An unarmed American surveillance drone soared overhead as the Algerian forces closed in, U.S. officials said. The U.S. offered military assistance Wednesday to help rescue the hostages — whose numbers varied wildly from dozens to hundreds — but the Algerian government refused, a U.S. official said in Washington. He spoke on condition of anonymity because he was not authorized to speak publicly about the offer.
Algerian forces who had ringed the Ain Amenas complex in a tense standoff had vowed not to negotiate with the kidnappers, who reportedly were seeking safe passage. Security experts said the end of the two-day standoff was in keeping with the North African country's tough approach to terrorism.
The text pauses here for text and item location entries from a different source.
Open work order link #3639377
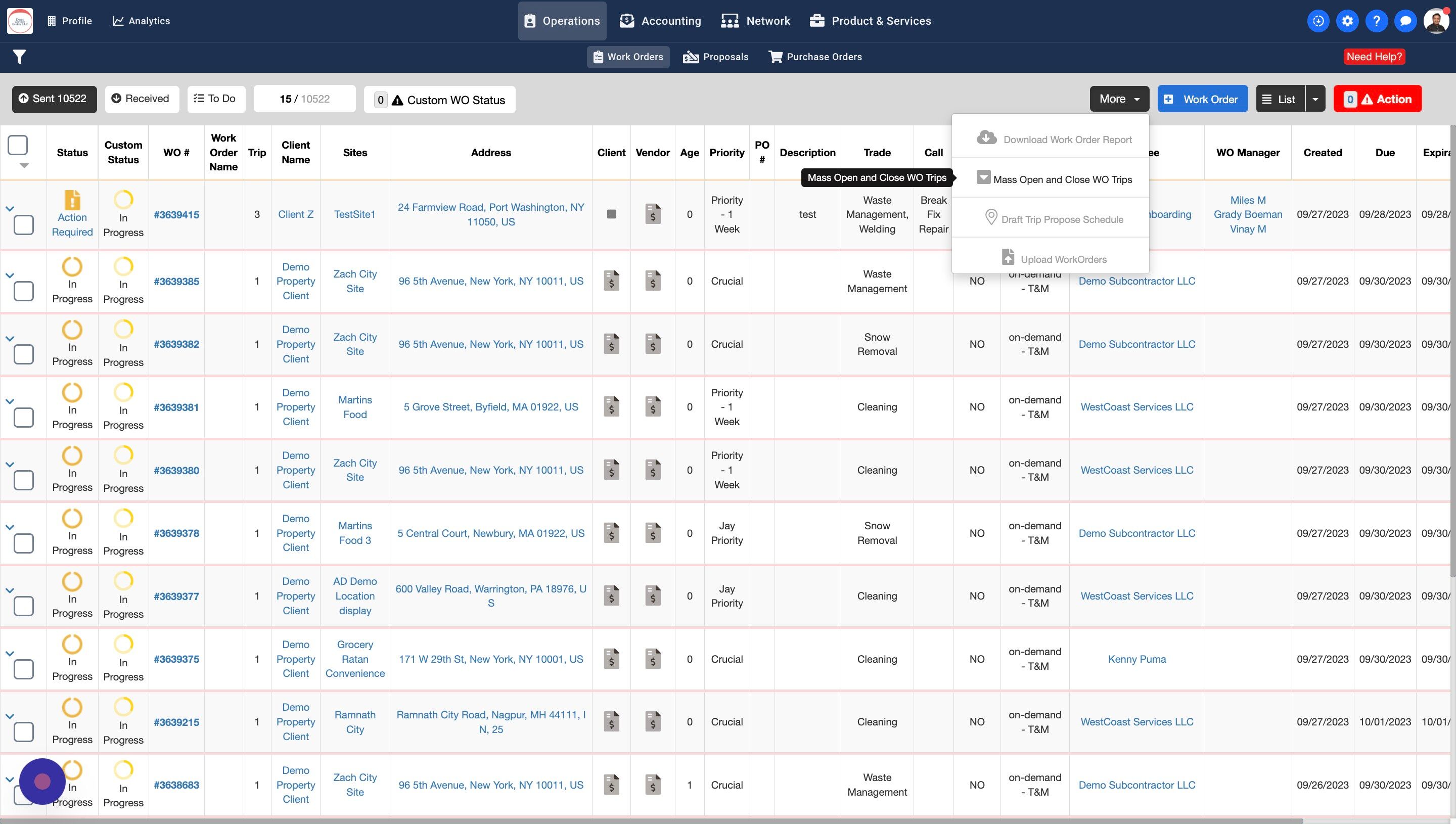click(176, 596)
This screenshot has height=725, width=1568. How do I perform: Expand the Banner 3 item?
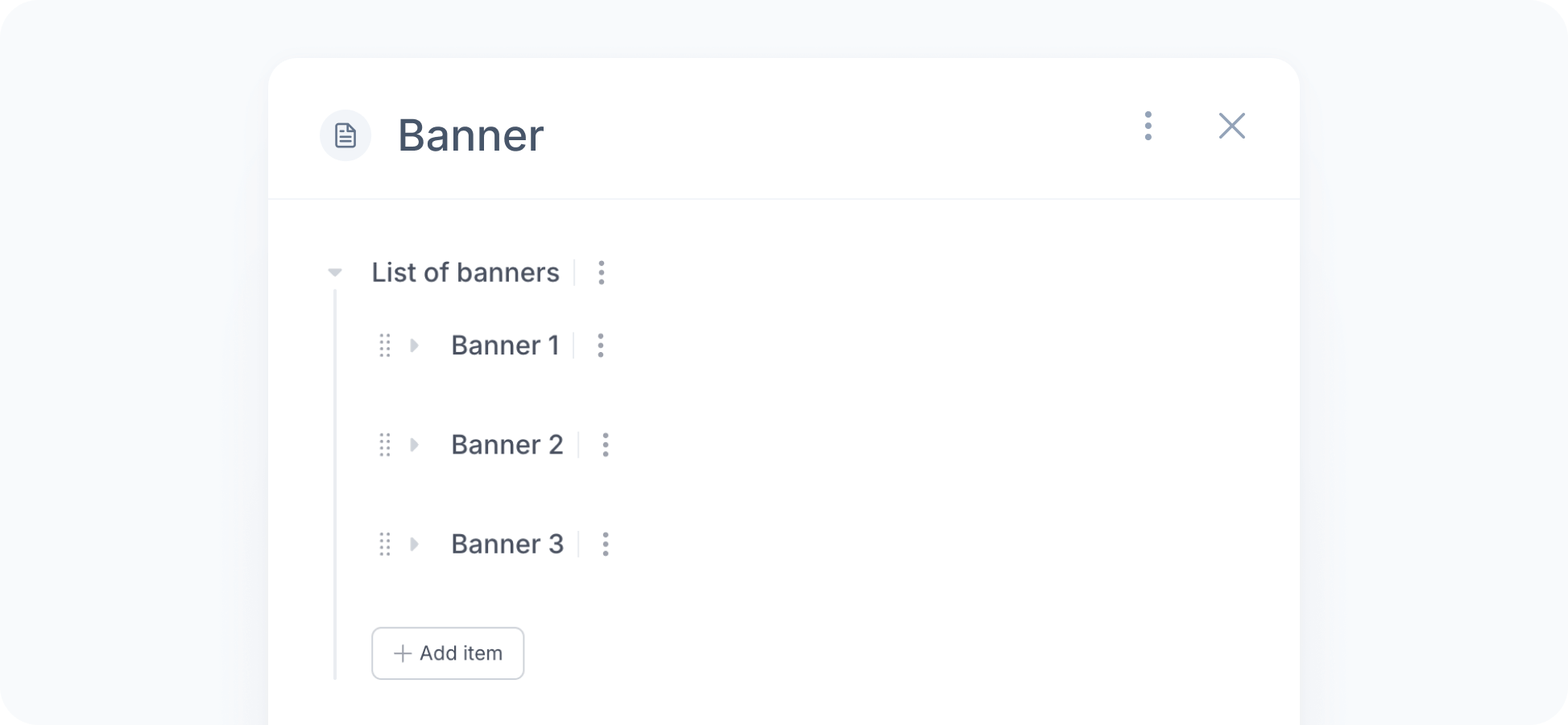point(415,545)
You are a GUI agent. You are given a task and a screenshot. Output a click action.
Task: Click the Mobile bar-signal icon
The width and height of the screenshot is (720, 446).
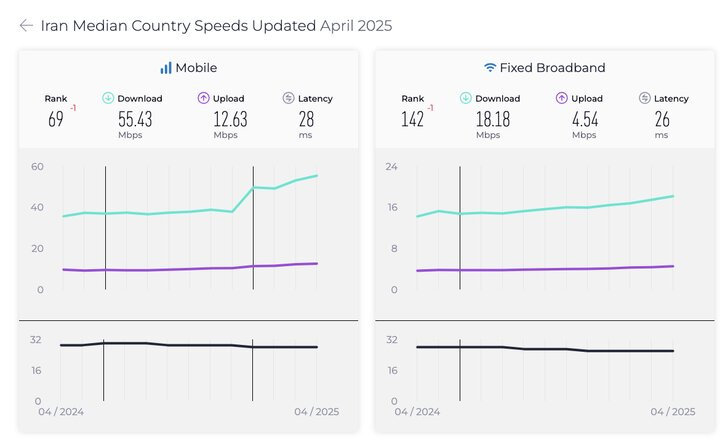pos(166,68)
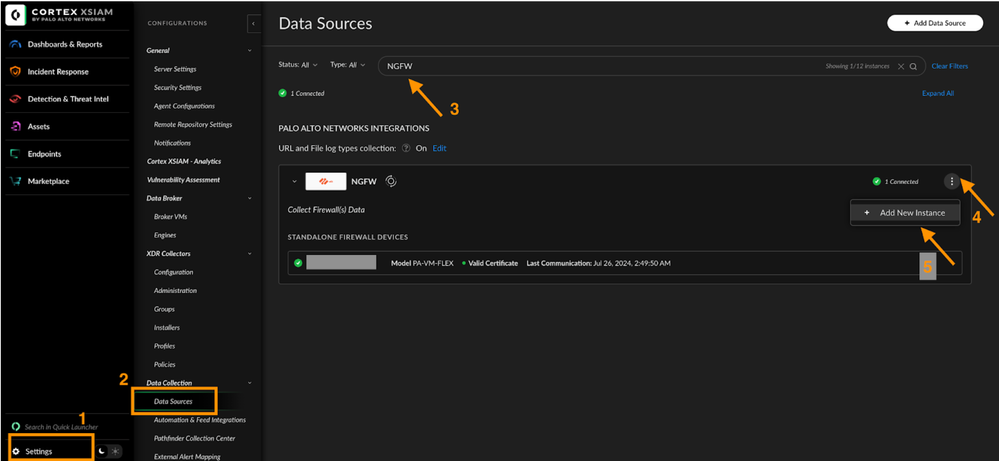Image resolution: width=999 pixels, height=461 pixels.
Task: Click the Incident Response shield icon
Action: click(x=16, y=72)
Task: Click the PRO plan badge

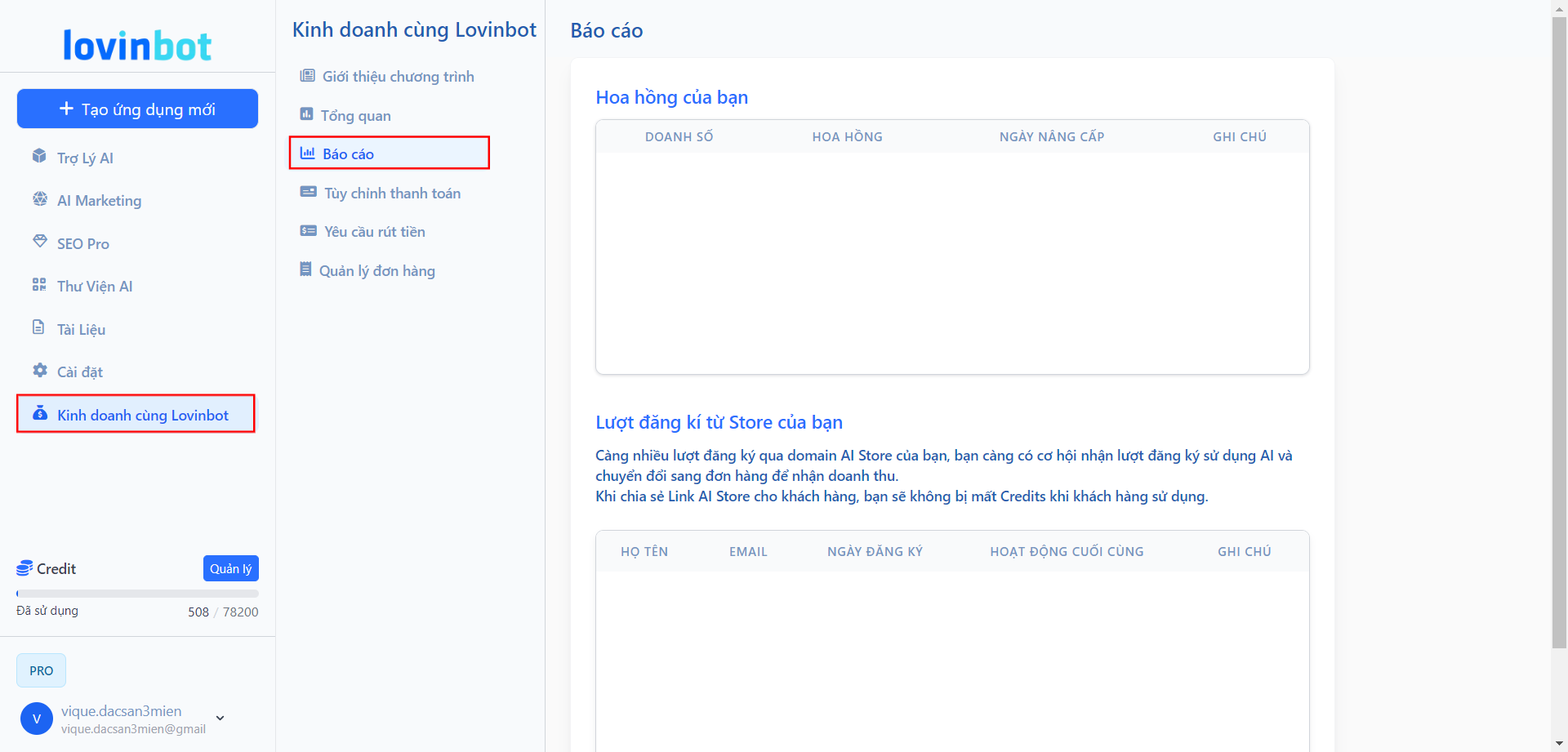Action: [x=41, y=670]

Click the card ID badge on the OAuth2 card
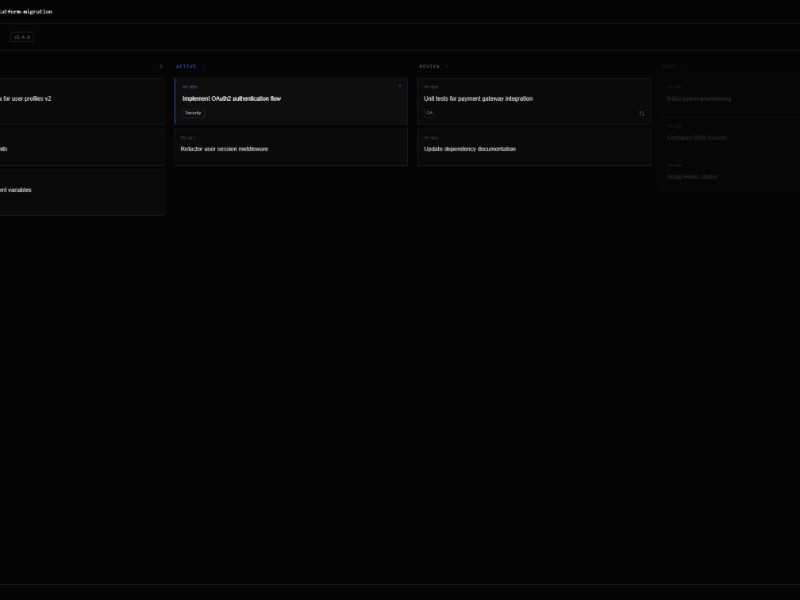tap(190, 87)
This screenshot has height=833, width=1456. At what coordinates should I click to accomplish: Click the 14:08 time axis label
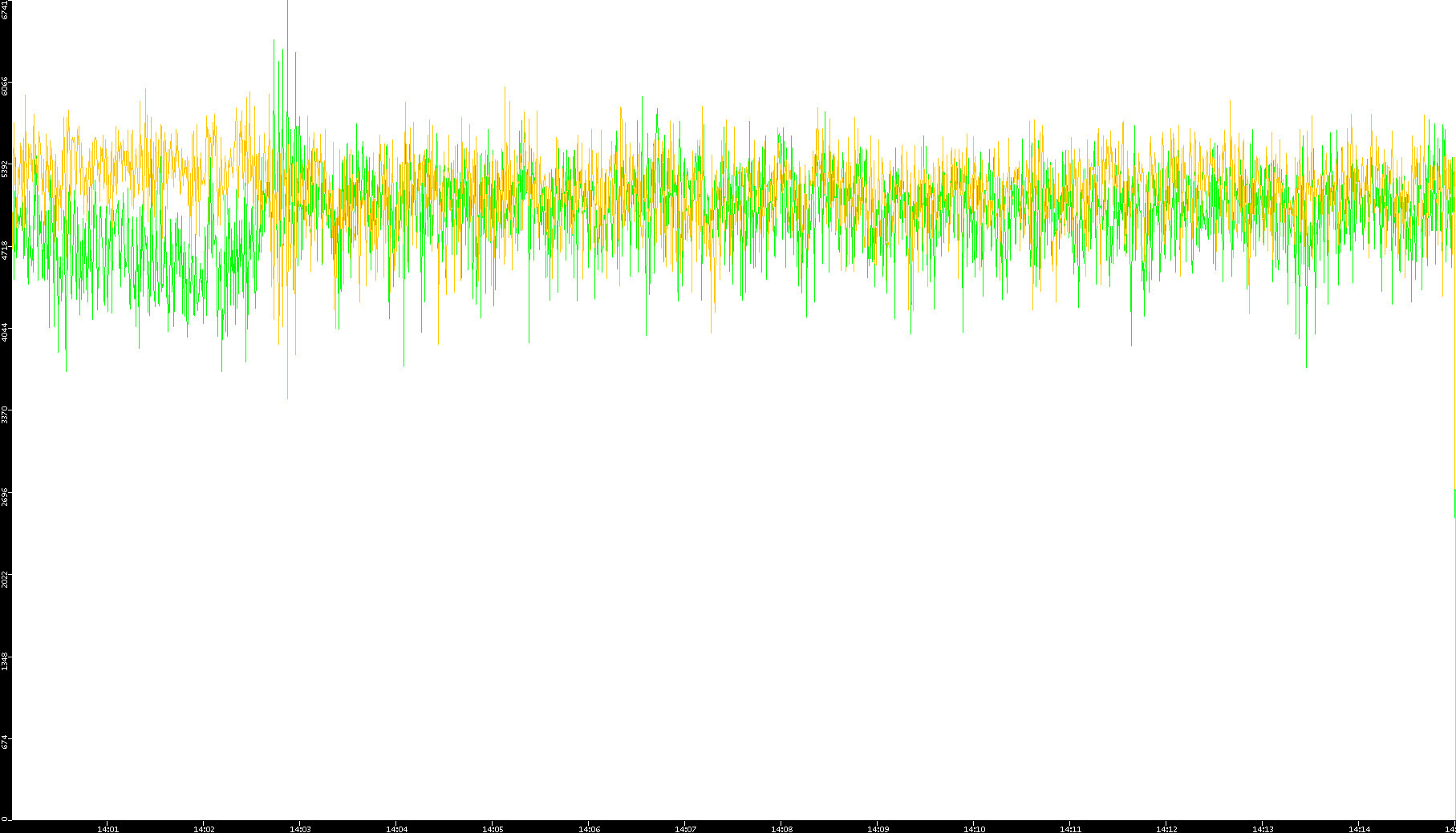781,829
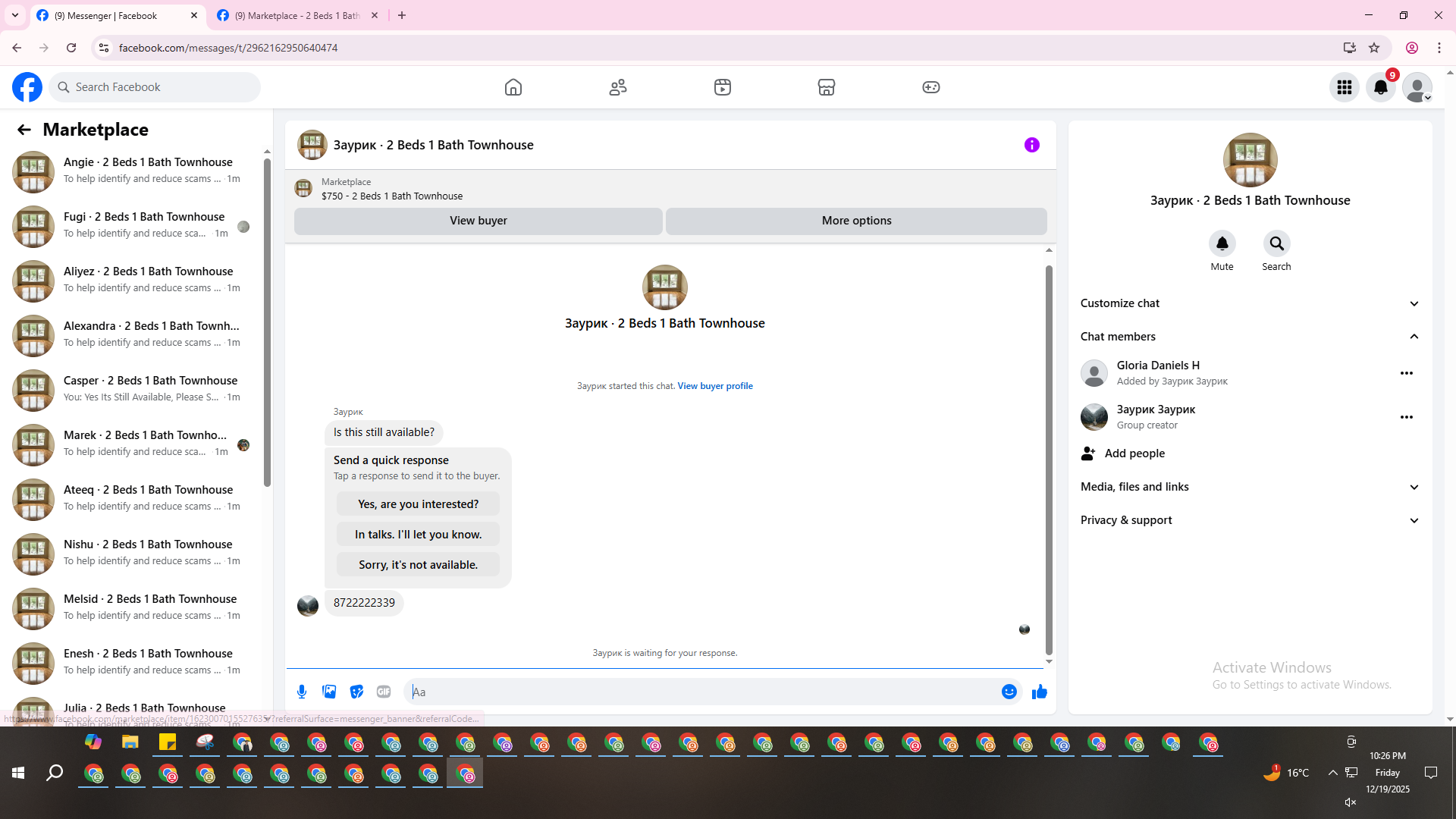1456x819 pixels.
Task: Open the GIF picker icon
Action: [x=384, y=692]
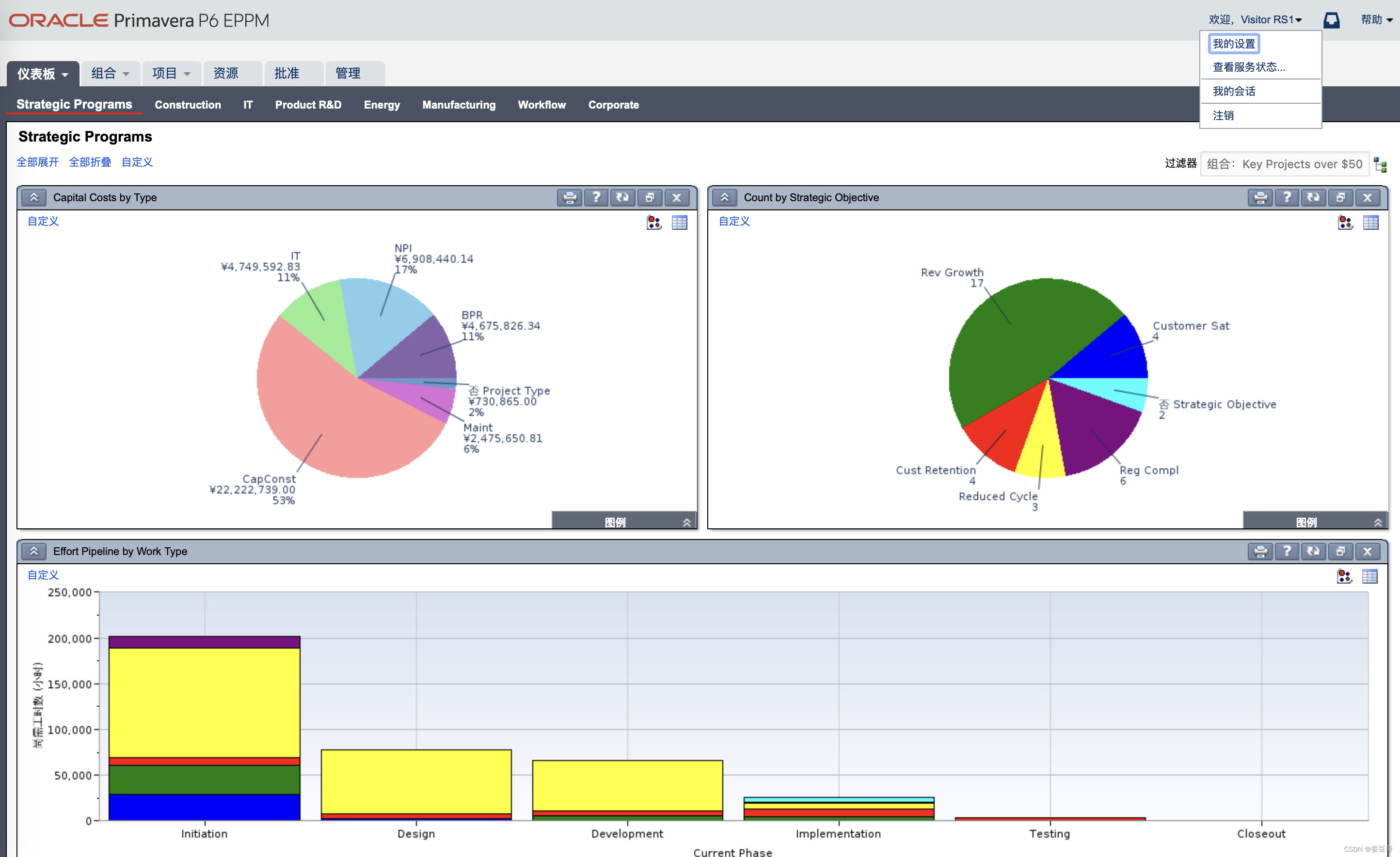Open the notifications inbox icon in header
The width and height of the screenshot is (1400, 857).
click(x=1331, y=20)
"I would not be surprised if the death toll was has high as the militants put it, it's a well-known fact that the Algerians never had problems causing a blood bath to respond to terrorist attacks," said Riccardo Fabiani, North Africa analyst for the Eurasia group, who expressed doubt over Algeria's claims that mediation was abandoned in the face of the kidnappers' intransigence. "I wonder whether really in 24 hours you can establish some kind of negotiations with terrorists, I don't think they really tried."
The kidnapping is one of the largest ever attempted by a militant group in North Africa. The militants phoned a Mauritanian news outlet to demand that France end its intervention in neighboring Mali to ensure the safety of the hostages in the isolated plant, located 800 miles (1,300 kilometers) south of the capital of Algiers.
Phone contacts with the militants were severed as government forces closed in, according to the Mauritanian agency, which often carries reports from al-Qaida-linked extremist groups in North Africa.
A 58-year-old Norwegian engineer who made it to the safety of a nearby Algerian military camp told his wife how militants attacked a bus Wednesday before being fended off by a military escort.